If knowledge of Ancient History ain't your thing, just consider how many modern rappers of African-American heritage (to establish their bonafides) call themselves "Gotti" or some variation of the Italian Godfather theme. 

The problem is that certain modern armchair historians, due to lack of perspective, or some animus toward how much of Western Civ originated in Italy, or due to some notion that Northern Italians racially superior, welcome and embrace the exotic Etruscans hypothesis.  They have done so for a while, despite absolutely ZERO evidence of any invasion or cultural shift in Etruscan areas in pre-Etruscan times.  In fact, there is nothing but continuity between Villanovans and their Etruscan successors in the region!

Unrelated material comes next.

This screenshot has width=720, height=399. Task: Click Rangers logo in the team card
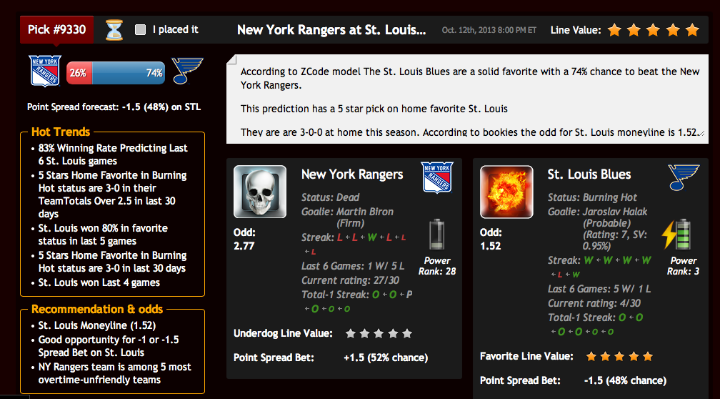tap(437, 177)
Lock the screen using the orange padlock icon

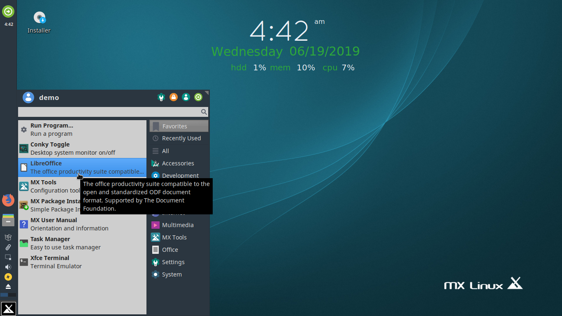click(x=173, y=97)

Anyway, now we have genetic studies that finally shut the door on the dummies. 

The link can be found here. 

The study basically found that there are no more ties with Etruscans to the Near East than there are for other Mediterranean cultures, and that any such links are due to the very first farmers migrating to populate Europe at the dawn of post-Ice Age history.

This has been been confirmed by other evidence too, summarized here.

Can we finally put this "Exotic Etruscans" myth to bed, alongside the other ancient myths, like that Aeneas carried the founders of Rome to Italy from Troy on his back, and that eagles pooping caused Vespasian to become Emperor?  Those also appear in ancient histories, after all.